Files
visualizador_instanciados/backend/app/main.py
2026-03-02 14:32:42 -03:00

248 lines
7.6 KiB
Python

from __future__ import annotations
from contextlib import asynccontextmanager
from fastapi import FastAPI, HTTPException, Query
from fastapi.middleware.cors import CORSMiddleware
from .models import EdgesResponse, GraphResponse, NodesResponse, SparqlQueryRequest, StatsResponse
from .rdf_store import RDFStore
from .sparql_engine import AnzoGraphEngine, RdflibEngine, SparqlEngine, create_sparql_engine
from .settings import Settings
settings = Settings()
@asynccontextmanager
async def lifespan(app: FastAPI):
sparql: SparqlEngine = create_sparql_engine(settings)
await sparql.startup()
app.state.sparql = sparql
# Only build node/edge tables when running in rdflib mode.
if settings.graph_backend == "rdflib":
assert isinstance(sparql, RdflibEngine)
if sparql.graph is None:
raise RuntimeError("rdflib graph failed to load")
store = RDFStore(
ttl_path=settings.ttl_path,
include_bnodes=settings.include_bnodes,
max_triples=settings.max_triples,
)
store.load(sparql.graph)
app.state.store = store
yield
await sparql.shutdown()
app = FastAPI(title="visualizador_instanciados backend", lifespan=lifespan)
cors_origins = settings.cors_origin_list()
app.add_middleware(
CORSMiddleware,
allow_origins=cors_origins,
allow_credentials=False,
allow_methods=["*"],
allow_headers=["*"],
)
--*--
## [Set exercise A]
Answer these questions about the main.py code, giving each answer on its own line marked the same way:
(i) What title is given to the FastAPI app?
(ii) What value is allow_credentials set to?
(iii) Which value of graph_backend makes the code build the node and edge tables?
## [Set exercise B]
Summarize the main.py code in three sentences.
## [Set exercise C]
Pick up the main.py code after its last line and write what comes next.

## [Given material]
--*--
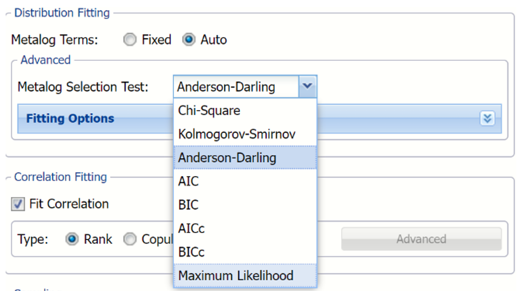The width and height of the screenshot is (519, 291).
Task: Uncheck the Fit Correlation checkbox
Action: (x=18, y=204)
--*--
## [Exercise output A]
(i) "visualizador_instanciados backend"
(ii) False
(iii) "rdflib"

## [Exercise output B]
The main.py code is a 248-line Python file that sets up a FastAPI app titled "visualizador_instanciados backend." During the app's lifespan, it creates and starts a SPARQL engine, and when the graph backend is "rdflib," it loads the graph into an RDF store before shutting the engine down at the end. It also adds CORS middleware that takes its allowed origins from the settings and allows all methods and headers.

## [Exercise output C]
@app.get("/api/health")
def health() -> dict[str, str]:
return {"status": "ok"}
@app.get("/api/stats", response_model=StatsResponse)
async def stats() -> StatsResponse:
sparql: SparqlEngine = app.state.sparql
if settings.graph_backend == "rdflib":
store: RDFStore = app.state.store
return StatsResponse(
backend=sparql.name,
ttl_path=settings.ttl_path,
sparql_endpoint=None,
parsed_triples=store.parsed_triples,
nodes=store.node_count,
edges=store.edge_count,
)
# AnzoGraph: compute basic counts via SPARQL.
assert isinstance(sparql, AnzoGraphEngine)
def _count_from(result: dict, *, var: str = "count") -> int:
bindings = (((result.get("results") or {}).get("bindings")) or [])
if not bindings:
return 0
raw = bindings[0].get(var, {}).get("value")
try:
return int(raw)
except Exception:
return 0
bnode_filter = "" if settings.include_bnodes else "FILTER(!isBlank(?n))"
nodes_q = f"""
SELECT (COUNT(DISTINCT ?n) AS ?count)
WHERE {{
{{ ?n ?p ?o }} UNION {{ ?s ?p ?n }}
FILTER(!isLiteral(?n))
{bnode_filter}
}}
"""
triples_q = "SELECT (COUNT(*) AS ?count) WHERE { ?s ?p ?o }"
# Approximate "edges" similarly to our rdflib export: non-literal object, and skip label predicates.
edges_bnode_filter = "" if settings.include_bnodes else "FILTER(!isBlank(?s) && !isBlank(?o))"
edges_q = f"""
SELECT (COUNT(*) AS ?count)
WHERE {{
?s ?p ?o .
FILTER(!isLiteral(?o))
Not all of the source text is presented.